- _WORK REQUIRED_: In the listing that follows, how many lines include the string "photo"? Reply with only the number.
————————
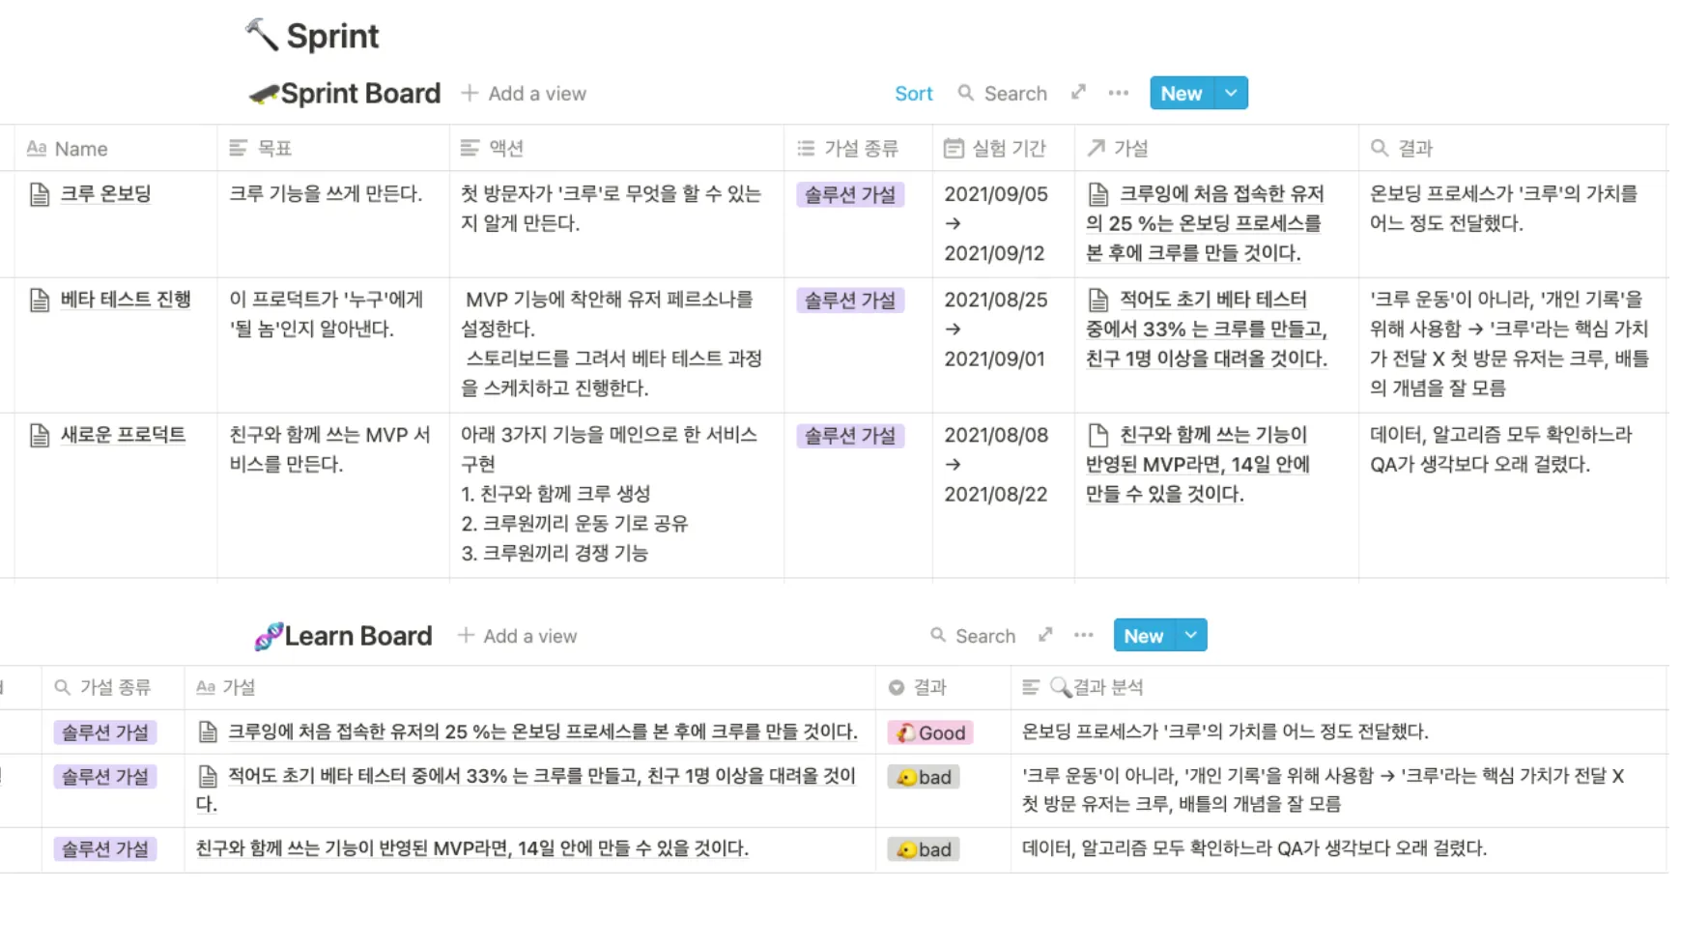Click the Learn Board search icon
Image resolution: width=1681 pixels, height=947 pixels.
(x=937, y=635)
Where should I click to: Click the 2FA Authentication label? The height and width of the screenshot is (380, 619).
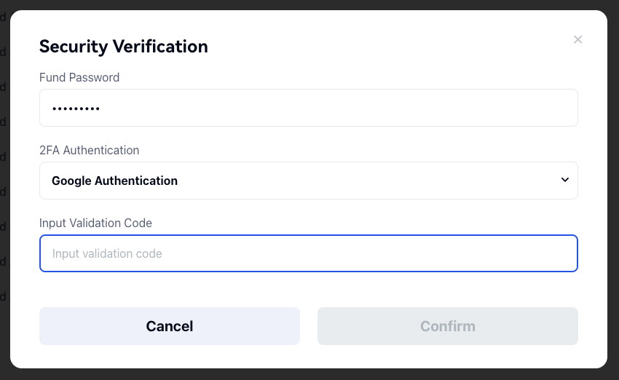pyautogui.click(x=89, y=150)

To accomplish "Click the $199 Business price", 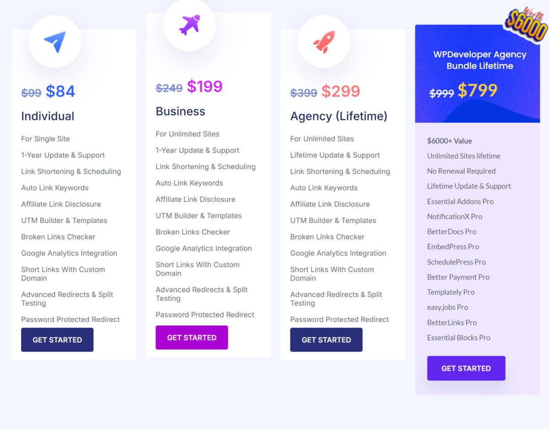I will click(x=205, y=87).
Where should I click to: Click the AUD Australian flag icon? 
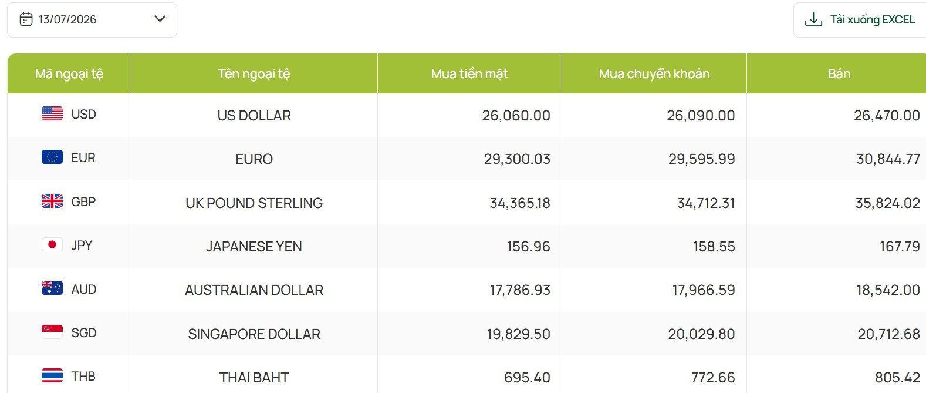tap(52, 288)
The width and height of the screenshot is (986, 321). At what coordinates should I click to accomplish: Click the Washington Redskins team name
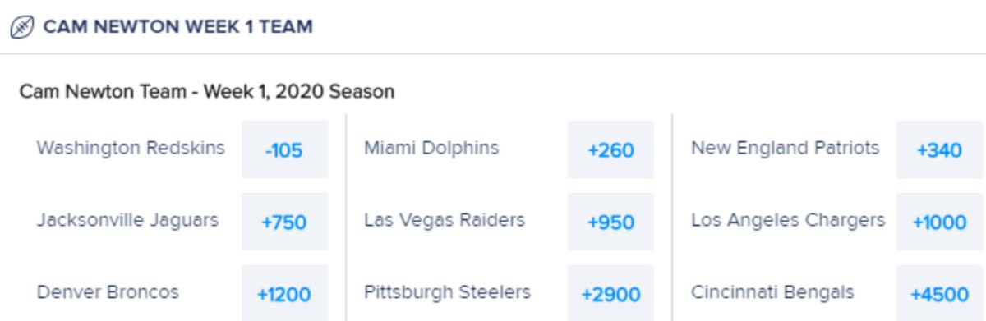131,149
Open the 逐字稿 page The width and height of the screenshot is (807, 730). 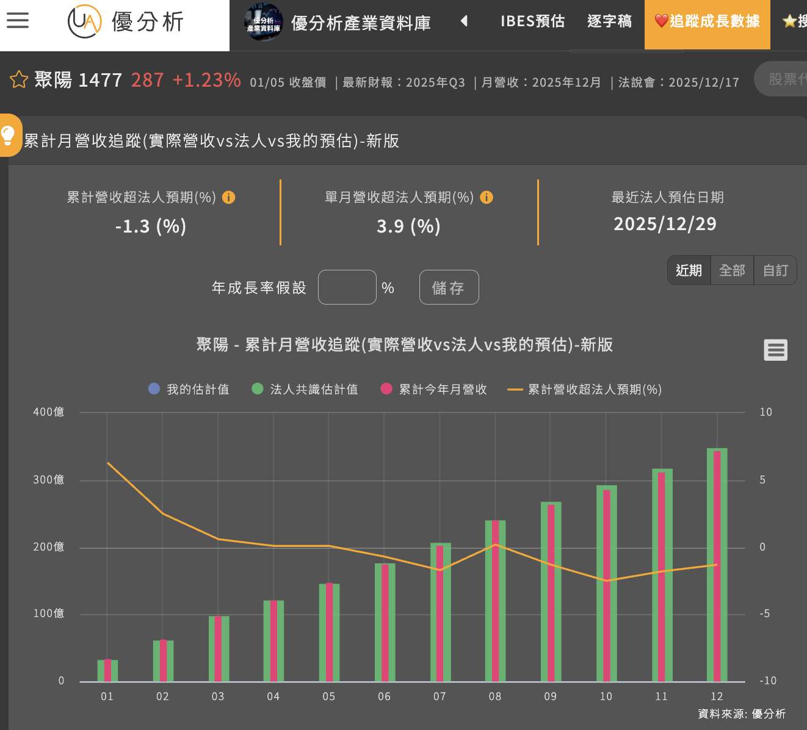[609, 21]
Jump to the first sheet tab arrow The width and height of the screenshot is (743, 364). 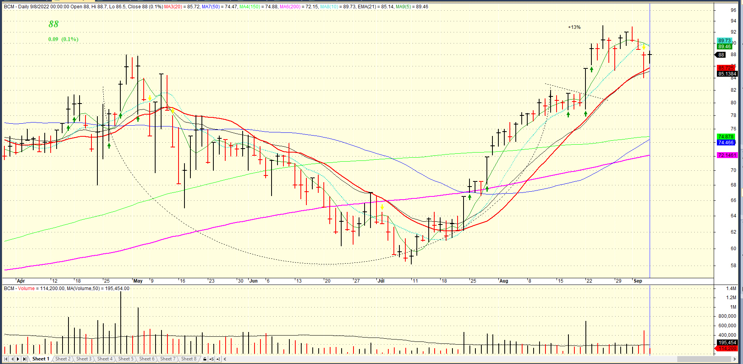pos(6,359)
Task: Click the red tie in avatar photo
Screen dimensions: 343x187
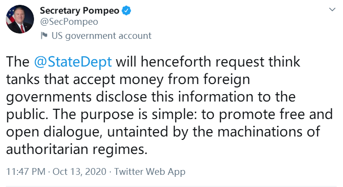Action: point(22,29)
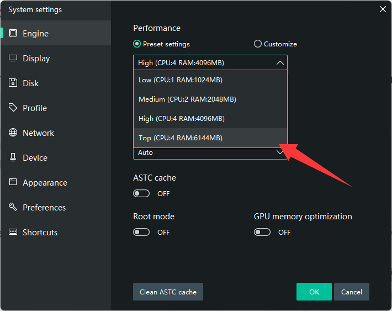Click the Device microphone icon
Image resolution: width=392 pixels, height=311 pixels.
click(13, 158)
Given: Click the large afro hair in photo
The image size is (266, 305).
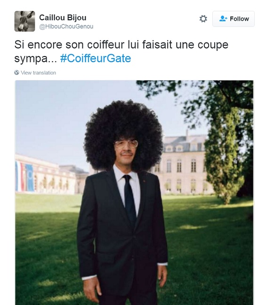Looking at the screenshot, I should coord(123,134).
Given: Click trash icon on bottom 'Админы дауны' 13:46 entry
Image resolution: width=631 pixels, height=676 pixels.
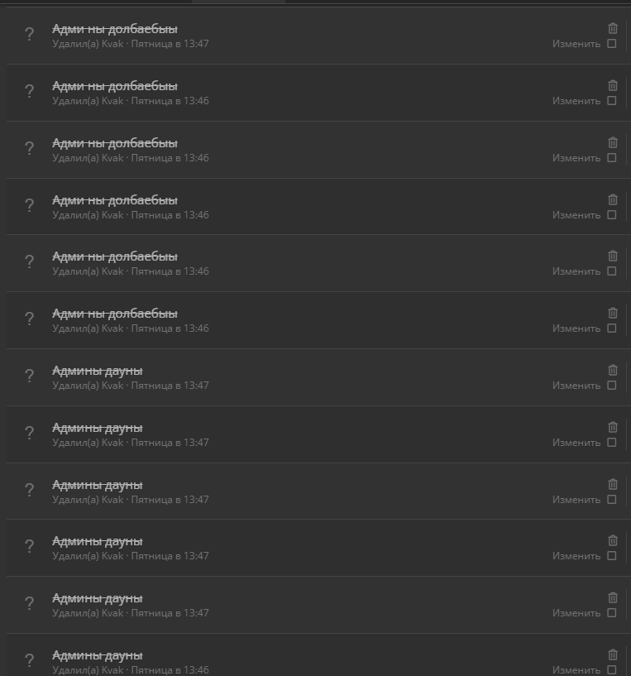Looking at the screenshot, I should 613,654.
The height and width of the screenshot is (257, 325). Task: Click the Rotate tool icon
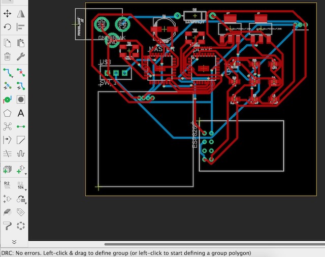7,27
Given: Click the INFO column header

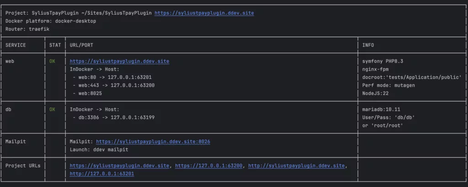Looking at the screenshot, I should pyautogui.click(x=368, y=45).
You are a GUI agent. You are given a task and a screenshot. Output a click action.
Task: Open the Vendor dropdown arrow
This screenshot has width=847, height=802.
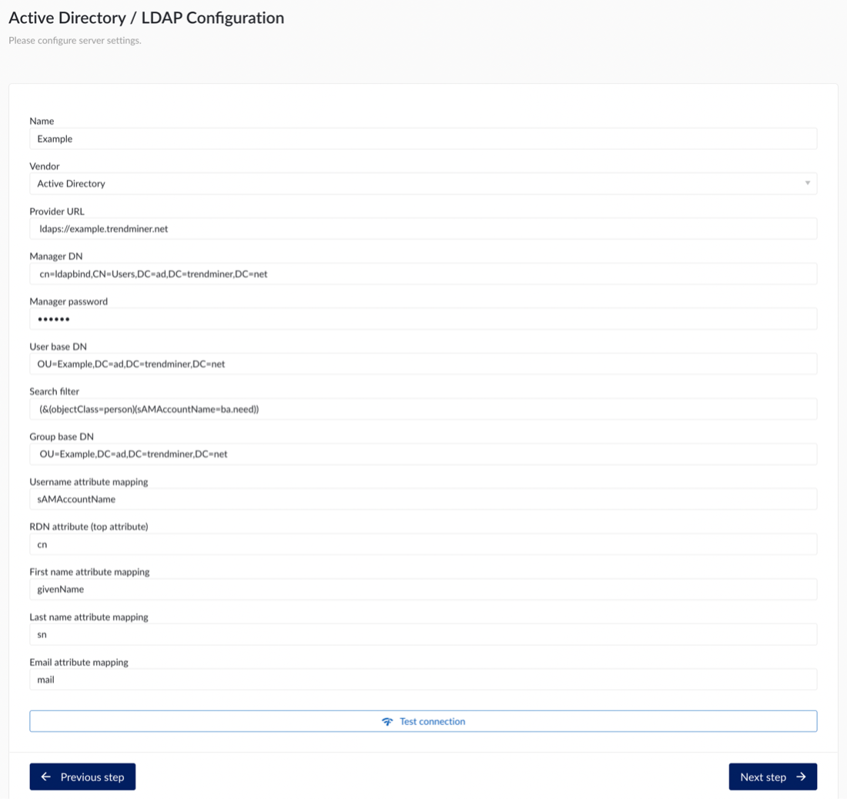pos(807,183)
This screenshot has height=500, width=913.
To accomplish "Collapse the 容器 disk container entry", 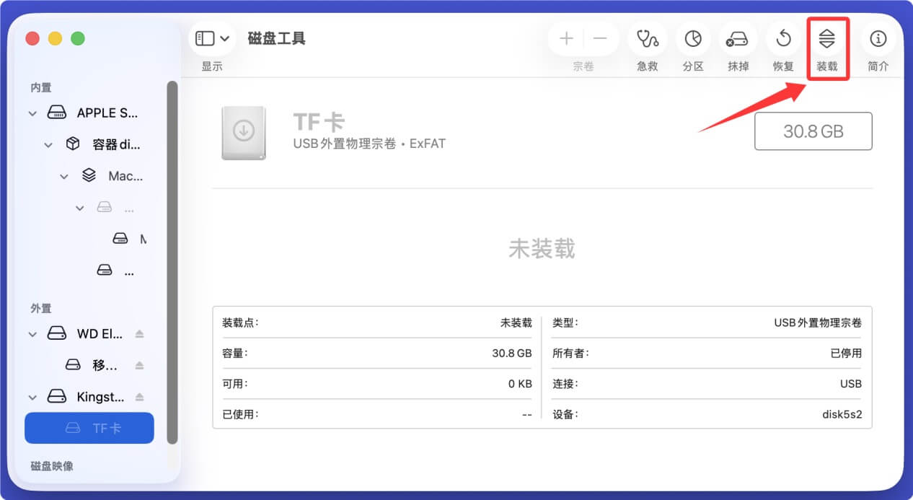I will click(48, 144).
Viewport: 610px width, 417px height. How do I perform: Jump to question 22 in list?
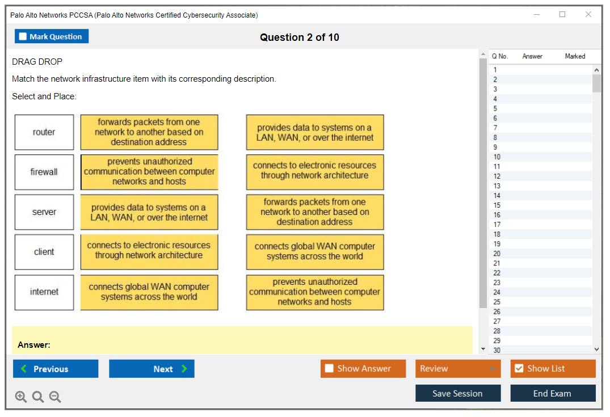click(x=497, y=273)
————————
- _YOUR RESPONSE_: 2